» **DOCUMENT EXCERPT**:
"""
Before approaching to concrete calculations a description of the ground state of a Coulomb system of $k$ electrons and several heavy charged centers in a strong magnetic field should be given. In fact, a complete qualitative picture was presented in the pioneering works by Kadomtsev-Kudryavtsev  Kadomtsev (1970); Kadomtsev and Kudryavtsev (1971b, a, 1972) and Ruderman Ruderman (1971, 1974):

Observation.

(i) All spins of electrons are oriented antiparallel to the magnetic field direction. Hence, the total electronic spin projection is $-\frac{k}{2}$ ,

(ii) All heavy centers are situated on a magnetic line. Hence, there is no gyration,

(iii) Electronic magnetic quantum numbers are different and take values $0,-1,-2,\ldots,~{-(k-1)}$, hence, the total magnetic quantum number of the system $M=-\frac{k(k-1)}{2}$. This configuration does not contradict to the Pauli principle and implies vanishing Pauli forces.
"""
» **REQUIRED ACTIONS**:
a) Decide whether each statement (i), (ii), (iii) below agrees with the excerpt on the ground state of a Coulomb system in a strong magnetic field, answering yes or no and quoting the deciding words of the excerpt. (i) Every electron spin points parallel to the magnetic field direction. (ii) Because the heavy centers all lie on a magnetic line, there is no gyration. (iii) The configuration described implies vanishing Pauli forces.
b) Pick up the excerpt on the ground state of a Coulomb system in a strong magnetic field right after its final sentence and carry it forward.

» **EXTRACTED ENTRIES**:
"""
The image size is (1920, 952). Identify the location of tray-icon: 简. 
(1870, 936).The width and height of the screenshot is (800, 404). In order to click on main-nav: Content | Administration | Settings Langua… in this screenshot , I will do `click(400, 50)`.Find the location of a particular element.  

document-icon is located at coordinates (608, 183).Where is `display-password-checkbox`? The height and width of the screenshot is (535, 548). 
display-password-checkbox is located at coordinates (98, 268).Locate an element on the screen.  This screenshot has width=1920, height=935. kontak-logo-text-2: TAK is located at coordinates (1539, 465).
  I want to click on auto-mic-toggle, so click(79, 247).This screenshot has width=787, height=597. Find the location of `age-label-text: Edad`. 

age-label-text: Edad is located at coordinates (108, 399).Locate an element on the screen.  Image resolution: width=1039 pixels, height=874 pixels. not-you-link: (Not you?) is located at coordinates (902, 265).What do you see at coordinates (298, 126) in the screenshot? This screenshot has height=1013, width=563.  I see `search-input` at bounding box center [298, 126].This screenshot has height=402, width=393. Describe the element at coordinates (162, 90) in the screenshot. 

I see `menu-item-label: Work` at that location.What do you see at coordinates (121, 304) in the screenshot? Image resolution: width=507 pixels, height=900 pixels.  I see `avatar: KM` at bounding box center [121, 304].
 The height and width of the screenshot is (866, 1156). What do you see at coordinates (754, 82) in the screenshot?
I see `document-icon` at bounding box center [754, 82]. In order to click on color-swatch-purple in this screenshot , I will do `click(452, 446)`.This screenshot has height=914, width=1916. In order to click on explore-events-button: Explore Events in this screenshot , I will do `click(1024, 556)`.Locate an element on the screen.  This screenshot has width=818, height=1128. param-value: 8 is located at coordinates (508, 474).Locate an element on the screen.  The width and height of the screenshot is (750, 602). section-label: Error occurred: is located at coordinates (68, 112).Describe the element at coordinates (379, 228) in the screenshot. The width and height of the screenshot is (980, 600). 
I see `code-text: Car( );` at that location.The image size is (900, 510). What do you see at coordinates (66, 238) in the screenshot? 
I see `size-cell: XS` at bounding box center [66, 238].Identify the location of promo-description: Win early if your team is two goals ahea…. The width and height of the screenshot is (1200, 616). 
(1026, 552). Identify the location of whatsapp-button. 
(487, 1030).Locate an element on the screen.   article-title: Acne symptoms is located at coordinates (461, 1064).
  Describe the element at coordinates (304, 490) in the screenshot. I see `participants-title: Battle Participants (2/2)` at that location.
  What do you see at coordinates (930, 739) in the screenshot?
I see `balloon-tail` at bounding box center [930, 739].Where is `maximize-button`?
"""
» **RESPONSE LIST**:
a)
(i) No: "All spins of electrons are oriented antiparallel to the magnetic field direction."
(ii) Yes: "All heavy centers are situated on a magnetic line. Hence, there is no gyration"
(iii) Yes: "implies vanishing Pauli forces"

b)
We are not familiar with a rigorous proof of the validity of this observation in general.

For Hydrogen atom, $k=1$, validity of this observation, see item (iii), was explicitly checked by Ruder et al Ruder et al. (1994) and for other one-electron systems in Turbiner and López Vieyra (2006) - it was shown the ground state corresponds to $M=0$. For Helium atom it was checked in Becken and Schmelcher (2000) - the ground state was $(1s_{0}2p_{-1})$ type, thus, $M=-1$ and for Lithium atom it was $(1s_{0}2p_{-1}3d_{-2})$ type, thus, $M=-3$ Al-Hujaj and Schmelcher (2004) as well as for ${\rm He}^{-}$ Turbiner and López Vieyra (2013). For two-electron molecules ${\rm H}_{2},{\rm HeH}^{+},{\rm He}_{2}^{++}$ it was checked that lowest energy occurs at $M=-1$ comparing to $M=0,-2$, see Detmer et al. (1998),Turbiner and Guevara (2007),Turbiner et al. (2010), respectively.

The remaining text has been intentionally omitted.